ACTION ITEM -> Copy each of the records below word for word, keeping every line exactly as it appears.

START SUPPLIED DATA

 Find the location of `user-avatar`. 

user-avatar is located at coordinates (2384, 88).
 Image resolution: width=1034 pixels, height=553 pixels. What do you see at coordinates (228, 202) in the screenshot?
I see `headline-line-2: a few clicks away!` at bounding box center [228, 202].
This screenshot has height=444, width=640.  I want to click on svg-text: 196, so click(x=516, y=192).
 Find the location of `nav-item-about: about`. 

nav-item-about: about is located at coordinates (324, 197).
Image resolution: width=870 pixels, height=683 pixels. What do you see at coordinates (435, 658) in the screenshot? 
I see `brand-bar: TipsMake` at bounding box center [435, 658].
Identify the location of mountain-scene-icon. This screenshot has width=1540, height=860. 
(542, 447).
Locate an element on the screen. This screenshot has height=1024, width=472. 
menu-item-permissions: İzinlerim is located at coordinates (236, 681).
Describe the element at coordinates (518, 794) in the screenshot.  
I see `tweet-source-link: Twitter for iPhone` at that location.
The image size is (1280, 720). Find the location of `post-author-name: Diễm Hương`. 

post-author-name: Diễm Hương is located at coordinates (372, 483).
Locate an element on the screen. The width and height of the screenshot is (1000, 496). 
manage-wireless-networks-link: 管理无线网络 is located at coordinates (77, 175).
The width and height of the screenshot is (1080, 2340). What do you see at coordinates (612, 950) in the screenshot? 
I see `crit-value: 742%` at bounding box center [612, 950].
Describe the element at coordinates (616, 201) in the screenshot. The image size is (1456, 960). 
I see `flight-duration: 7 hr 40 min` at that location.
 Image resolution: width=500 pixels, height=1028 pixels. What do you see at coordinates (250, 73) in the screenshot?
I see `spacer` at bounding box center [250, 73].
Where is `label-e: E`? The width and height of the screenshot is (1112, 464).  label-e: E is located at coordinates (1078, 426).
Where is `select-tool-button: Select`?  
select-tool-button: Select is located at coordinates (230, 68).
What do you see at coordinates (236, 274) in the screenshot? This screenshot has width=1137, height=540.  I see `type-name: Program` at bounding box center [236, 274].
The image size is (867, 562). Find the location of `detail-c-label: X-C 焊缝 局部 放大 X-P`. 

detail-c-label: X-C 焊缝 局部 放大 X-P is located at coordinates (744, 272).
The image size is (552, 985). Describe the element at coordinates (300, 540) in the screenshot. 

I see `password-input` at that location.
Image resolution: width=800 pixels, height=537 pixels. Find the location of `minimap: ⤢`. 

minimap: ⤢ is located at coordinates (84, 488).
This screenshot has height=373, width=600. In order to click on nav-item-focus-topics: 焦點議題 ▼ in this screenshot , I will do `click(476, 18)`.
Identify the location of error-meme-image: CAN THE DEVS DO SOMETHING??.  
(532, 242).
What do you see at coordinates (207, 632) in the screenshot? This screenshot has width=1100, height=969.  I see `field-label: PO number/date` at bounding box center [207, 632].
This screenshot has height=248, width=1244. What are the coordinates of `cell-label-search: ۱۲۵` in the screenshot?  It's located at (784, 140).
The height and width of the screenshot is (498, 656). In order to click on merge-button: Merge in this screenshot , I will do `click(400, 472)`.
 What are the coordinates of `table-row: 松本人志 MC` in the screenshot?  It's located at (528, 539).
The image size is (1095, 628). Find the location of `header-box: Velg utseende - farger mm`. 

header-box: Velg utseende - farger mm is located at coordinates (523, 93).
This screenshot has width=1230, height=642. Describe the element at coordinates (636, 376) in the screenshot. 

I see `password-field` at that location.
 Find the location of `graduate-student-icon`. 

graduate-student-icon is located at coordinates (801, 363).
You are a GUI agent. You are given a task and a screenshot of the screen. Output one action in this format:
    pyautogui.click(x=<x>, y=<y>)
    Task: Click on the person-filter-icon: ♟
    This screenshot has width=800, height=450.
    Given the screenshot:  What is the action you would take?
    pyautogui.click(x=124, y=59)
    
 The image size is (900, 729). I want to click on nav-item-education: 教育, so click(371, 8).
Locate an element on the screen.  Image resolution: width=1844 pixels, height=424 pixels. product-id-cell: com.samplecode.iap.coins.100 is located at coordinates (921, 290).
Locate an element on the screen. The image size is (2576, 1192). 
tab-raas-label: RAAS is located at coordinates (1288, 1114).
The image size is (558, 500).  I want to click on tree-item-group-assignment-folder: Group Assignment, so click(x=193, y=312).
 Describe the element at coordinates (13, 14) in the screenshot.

END SUPPLIED DATA

ANSWER TO THIS TASK ->
 Find the location of `user-avatar`. 

user-avatar is located at coordinates (2384, 88).
 Image resolution: width=1034 pixels, height=553 pixels. What do you see at coordinates (228, 202) in the screenshot?
I see `headline-line-2: a few clicks away!` at bounding box center [228, 202].
This screenshot has height=444, width=640.  I want to click on svg-text: 196, so click(x=516, y=192).
 Find the location of `nav-item-about: about`. 

nav-item-about: about is located at coordinates (324, 197).
Image resolution: width=870 pixels, height=683 pixels. What do you see at coordinates (435, 658) in the screenshot? 
I see `brand-bar: TipsMake` at bounding box center [435, 658].
Identify the location of mountain-scene-icon. This screenshot has width=1540, height=860. 
(542, 447).
Locate an element on the screen. This screenshot has height=1024, width=472. 
menu-item-permissions: İzinlerim is located at coordinates (236, 681).
Describe the element at coordinates (518, 794) in the screenshot.  
I see `tweet-source-link: Twitter for iPhone` at that location.
The image size is (1280, 720). Find the location of `post-author-name: Diễm Hương`. 

post-author-name: Diễm Hương is located at coordinates (372, 483).
Locate an element on the screen. The width and height of the screenshot is (1000, 496). 
manage-wireless-networks-link: 管理无线网络 is located at coordinates (77, 175).
The width and height of the screenshot is (1080, 2340). What do you see at coordinates (612, 950) in the screenshot? 
I see `crit-value: 742%` at bounding box center [612, 950].
Describe the element at coordinates (616, 201) in the screenshot. The image size is (1456, 960). 
I see `flight-duration: 7 hr 40 min` at that location.
 Image resolution: width=500 pixels, height=1028 pixels. What do you see at coordinates (250, 73) in the screenshot?
I see `spacer` at bounding box center [250, 73].
Where is `label-e: E`? The width and height of the screenshot is (1112, 464).  label-e: E is located at coordinates (1078, 426).
Where is `select-tool-button: Select`?  
select-tool-button: Select is located at coordinates (230, 68).
What do you see at coordinates (236, 274) in the screenshot? This screenshot has width=1137, height=540.  I see `type-name: Program` at bounding box center [236, 274].
The image size is (867, 562). Find the location of `detail-c-label: X-C 焊缝 局部 放大 X-P`. 

detail-c-label: X-C 焊缝 局部 放大 X-P is located at coordinates (744, 272).
The image size is (552, 985). Describe the element at coordinates (300, 540) in the screenshot. 

I see `password-input` at that location.
Image resolution: width=800 pixels, height=537 pixels. Find the location of `minimap: ⤢`. 

minimap: ⤢ is located at coordinates (84, 488).
This screenshot has height=373, width=600. In order to click on nav-item-focus-topics: 焦點議題 ▼ in this screenshot , I will do `click(476, 18)`.
Identify the location of error-meme-image: CAN THE DEVS DO SOMETHING??.  
(532, 242).
What do you see at coordinates (207, 632) in the screenshot? This screenshot has width=1100, height=969.  I see `field-label: PO number/date` at bounding box center [207, 632].
This screenshot has height=248, width=1244. What are the coordinates of `cell-label-search: ۱۲۵` in the screenshot?  It's located at (784, 140).
The height and width of the screenshot is (498, 656). In order to click on merge-button: Merge in this screenshot , I will do `click(400, 472)`.
 What are the coordinates of `table-row: 松本人志 MC` in the screenshot?  It's located at (528, 539).
The image size is (1095, 628). Find the location of `header-box: Velg utseende - farger mm`. 

header-box: Velg utseende - farger mm is located at coordinates (523, 93).
This screenshot has width=1230, height=642. Describe the element at coordinates (636, 376) in the screenshot. 

I see `password-field` at that location.
 Find the location of `graduate-student-icon`. 

graduate-student-icon is located at coordinates (801, 363).
You are a GUI agent. You are given a task and a screenshot of the screen. Output one action in this format:
    pyautogui.click(x=<x>, y=<y>)
    Task: Click on the person-filter-icon: ♟
    This screenshot has width=800, height=450.
    Given the screenshot:  What is the action you would take?
    pyautogui.click(x=124, y=59)
    
 The image size is (900, 729). I want to click on nav-item-education: 教育, so click(371, 8).
Locate an element on the screen.  Image resolution: width=1844 pixels, height=424 pixels. product-id-cell: com.samplecode.iap.coins.100 is located at coordinates (921, 290).
Locate an element on the screen. The image size is (2576, 1192). 
tab-raas-label: RAAS is located at coordinates (1288, 1114).
The image size is (558, 500).  I want to click on tree-item-group-assignment-folder: Group Assignment, so click(x=193, y=312).
 Describe the element at coordinates (13, 14) in the screenshot.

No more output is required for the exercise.